SUPPLIED RECORDS: Begin
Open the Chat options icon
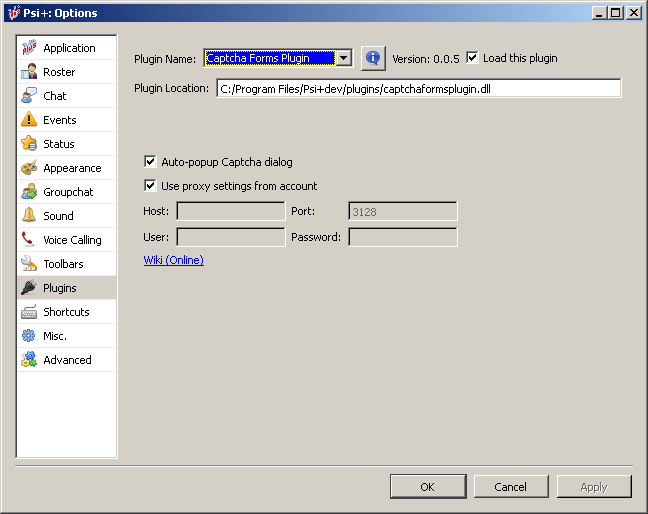The height and width of the screenshot is (514, 648). (29, 96)
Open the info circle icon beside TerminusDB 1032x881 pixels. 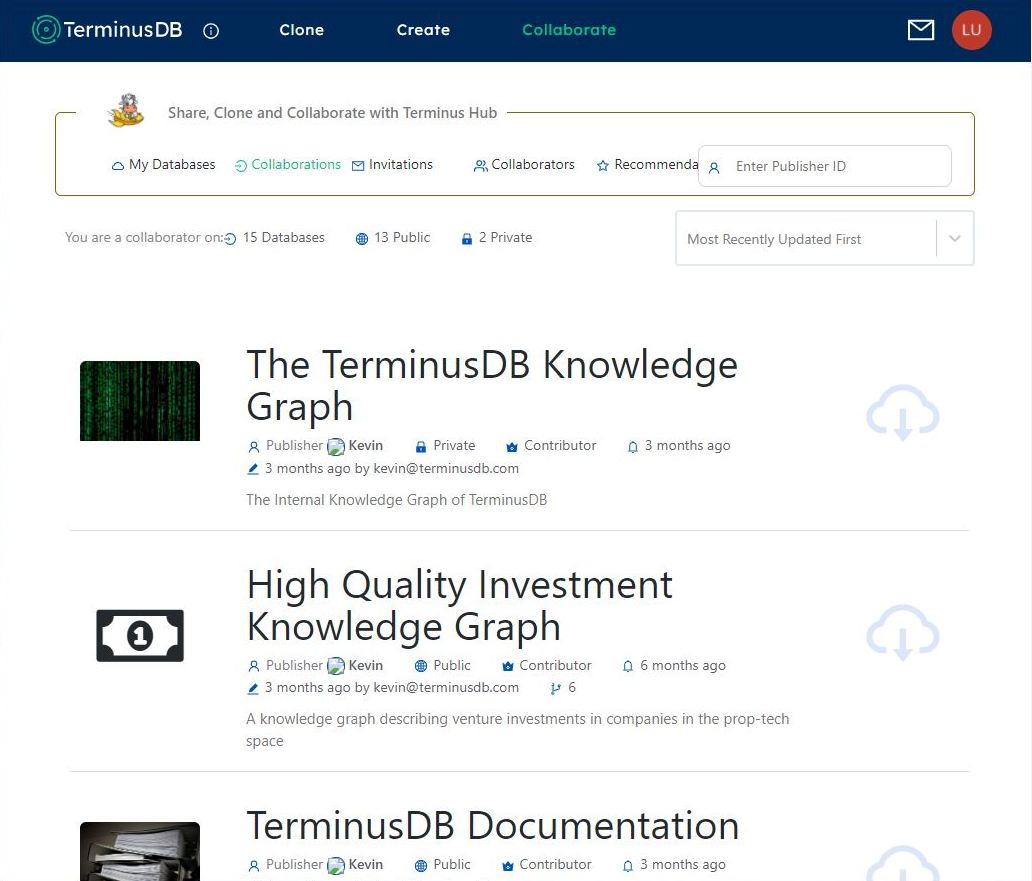pyautogui.click(x=211, y=31)
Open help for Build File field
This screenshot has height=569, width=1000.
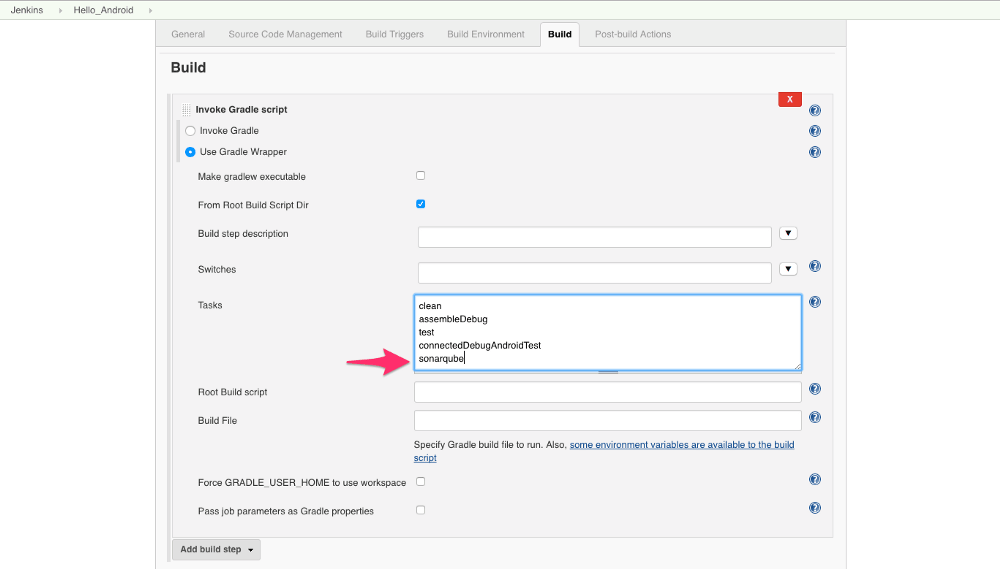[815, 418]
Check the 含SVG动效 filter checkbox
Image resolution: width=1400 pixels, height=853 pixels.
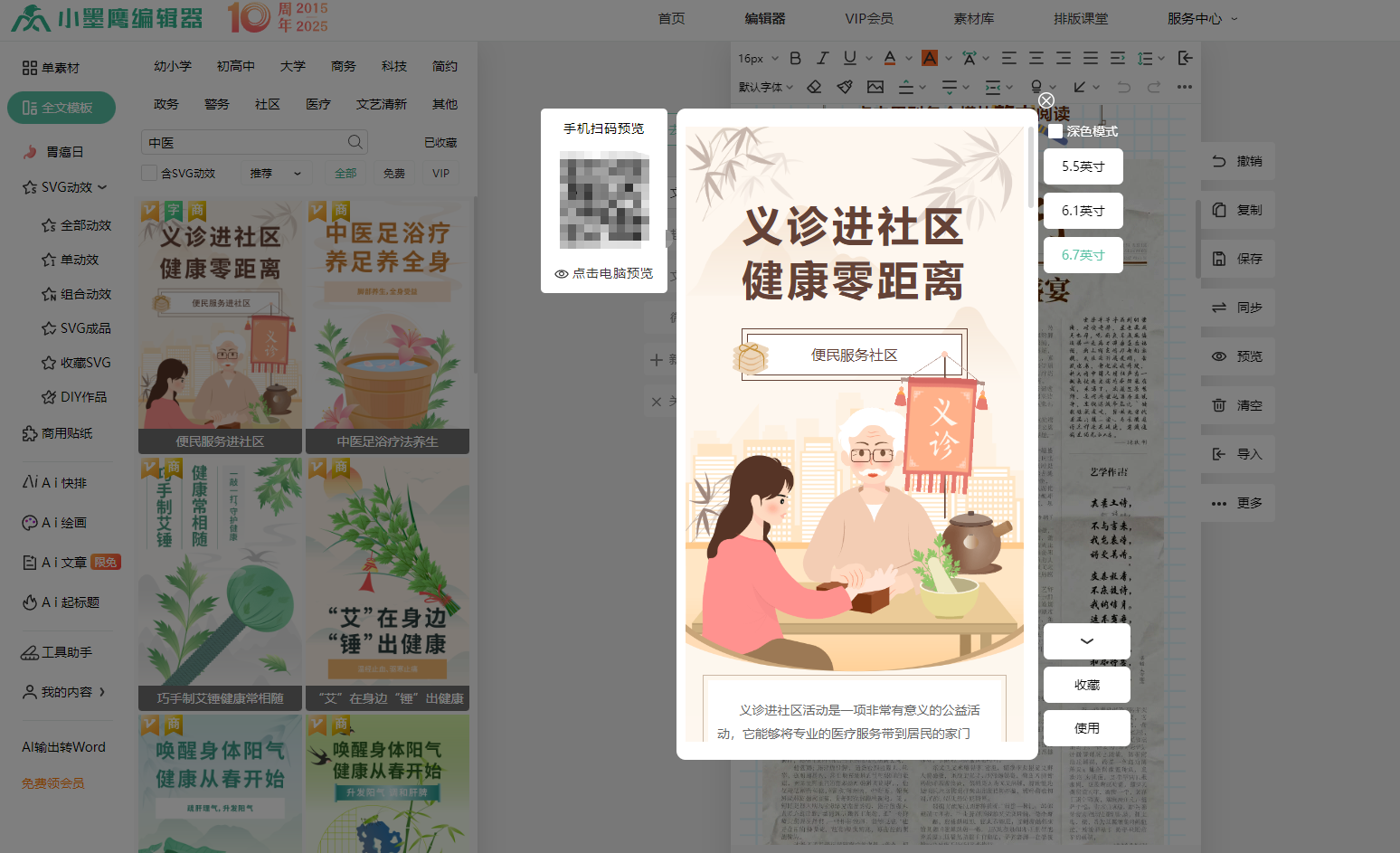(x=150, y=173)
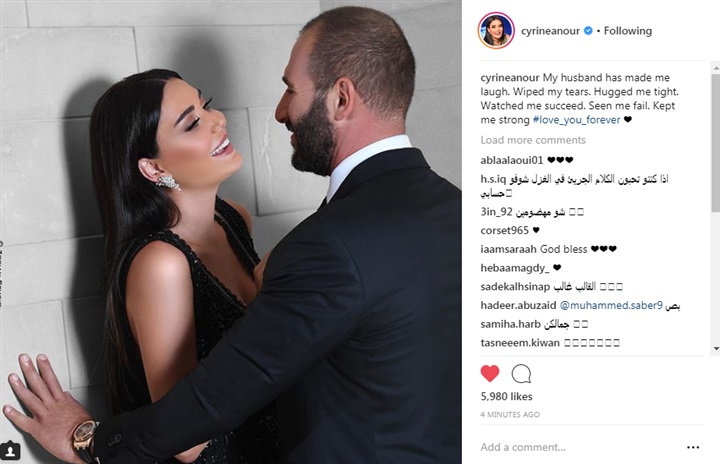View the 5,980 likes list
The image size is (720, 464).
pos(506,396)
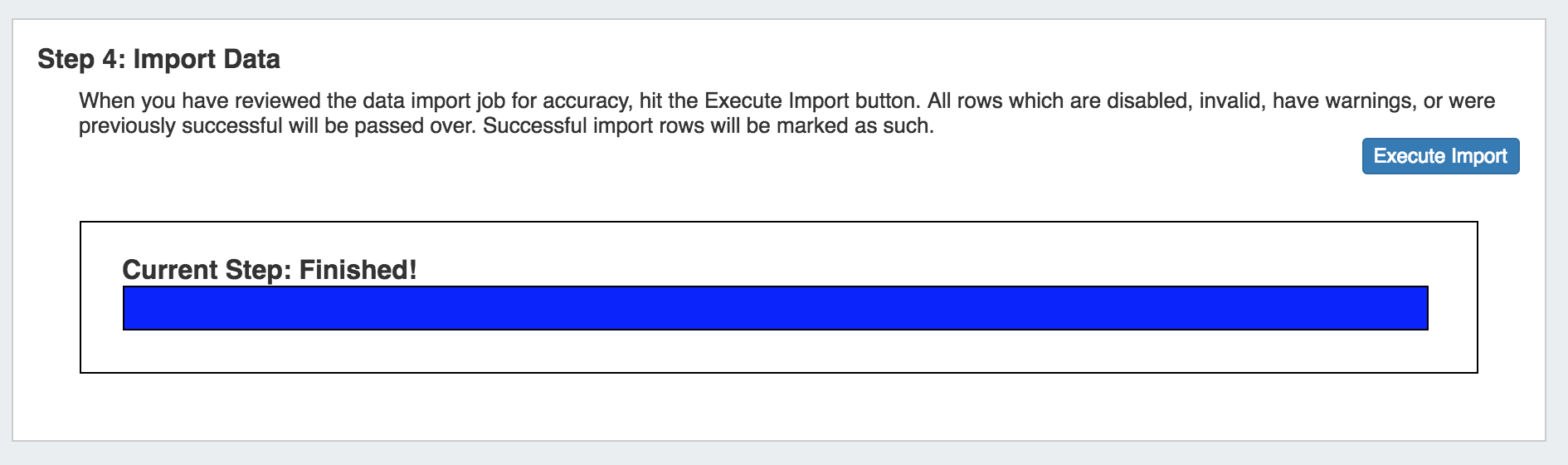Click the word "invalid," in the instructions

tap(1232, 101)
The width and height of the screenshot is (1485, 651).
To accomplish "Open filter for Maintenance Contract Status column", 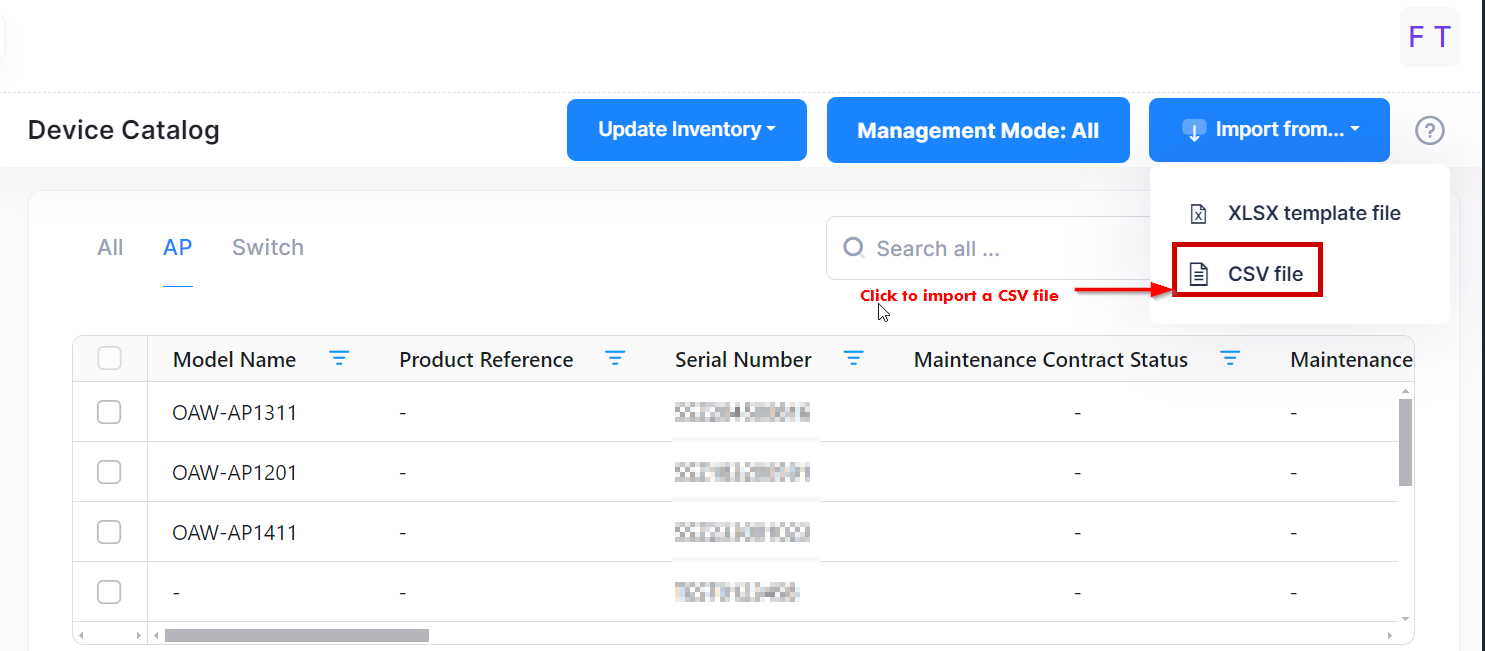I will tap(1229, 359).
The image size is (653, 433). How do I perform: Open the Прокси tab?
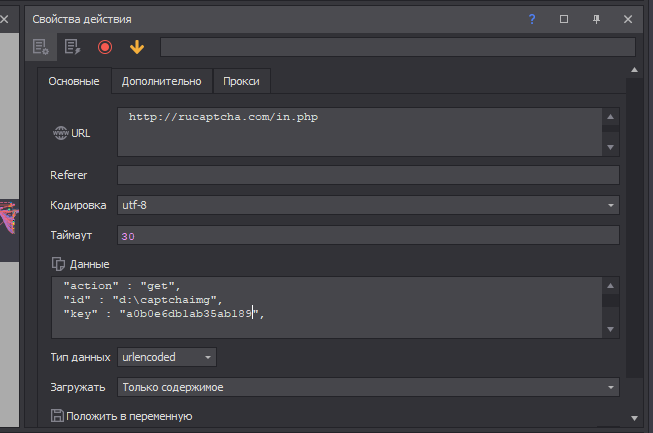pyautogui.click(x=242, y=81)
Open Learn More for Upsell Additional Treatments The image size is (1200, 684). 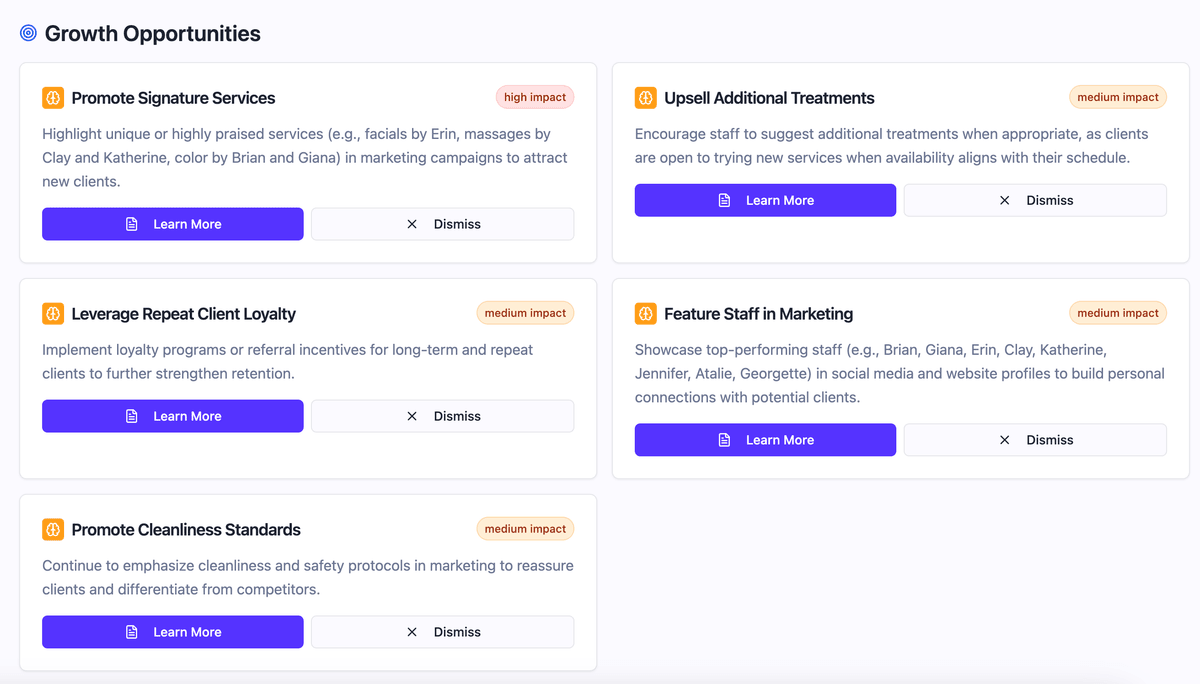[765, 200]
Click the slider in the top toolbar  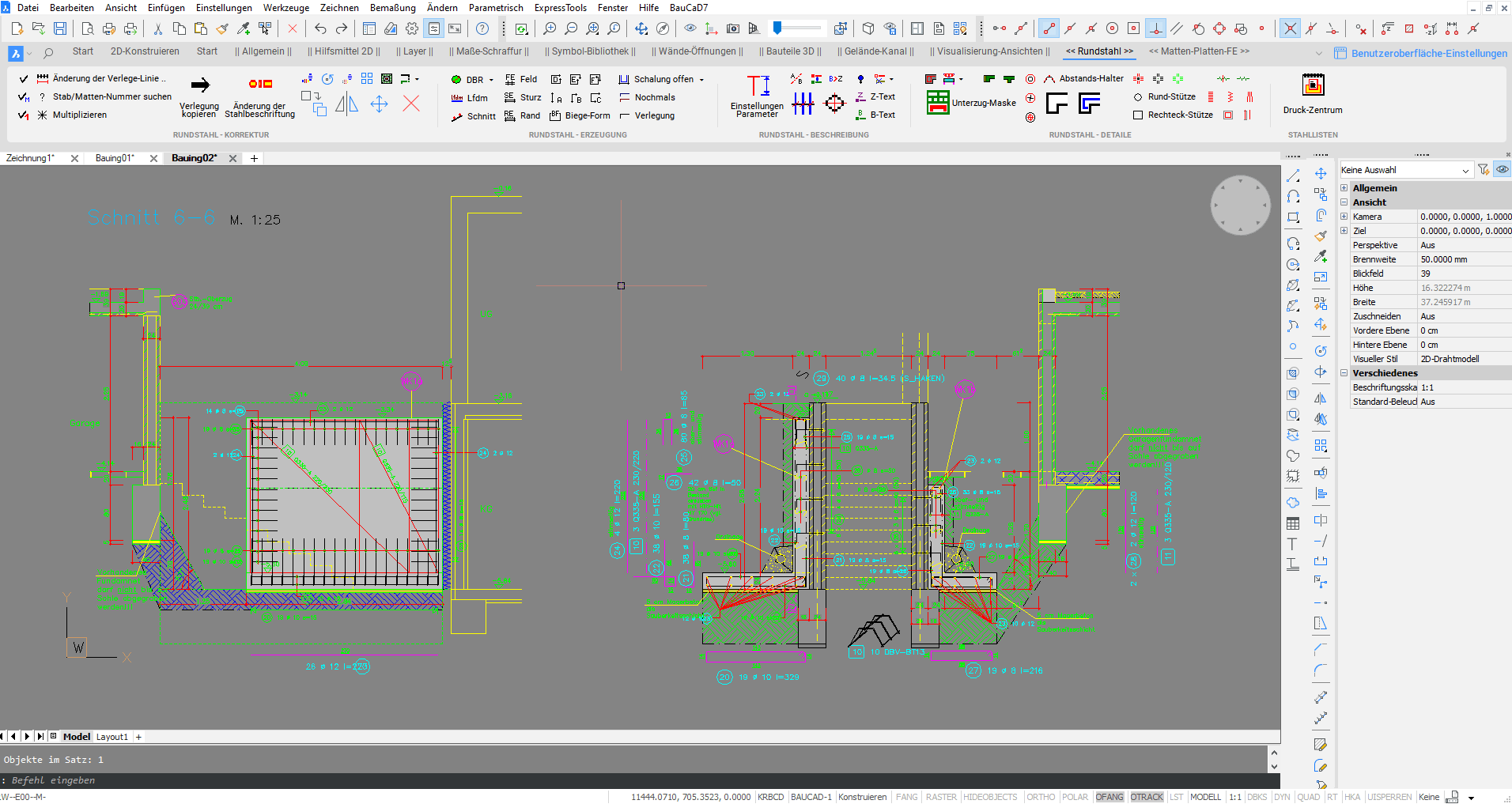(x=778, y=28)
SUPPLIED RECORDS: End
WHAT THE TASK ASKS:
In the entries above, find the line containing "Open help for Build File field" and the line containing "The width and"; give again exactly those two lines and every line between them, minus the pictures.

OUTPUT BELOW:
Open help for Build File field
This screenshot has height=569, width=1000.
[815, 418]
Check the 含SVG动效 filter checkbox
Image resolution: width=1400 pixels, height=853 pixels.
(x=150, y=173)
View the 5,980 likes list
The image size is (720, 464).
pos(506,396)
Click the word "invalid," in the instructions

tap(1232, 101)
The width and height of the screenshot is (1485, 651).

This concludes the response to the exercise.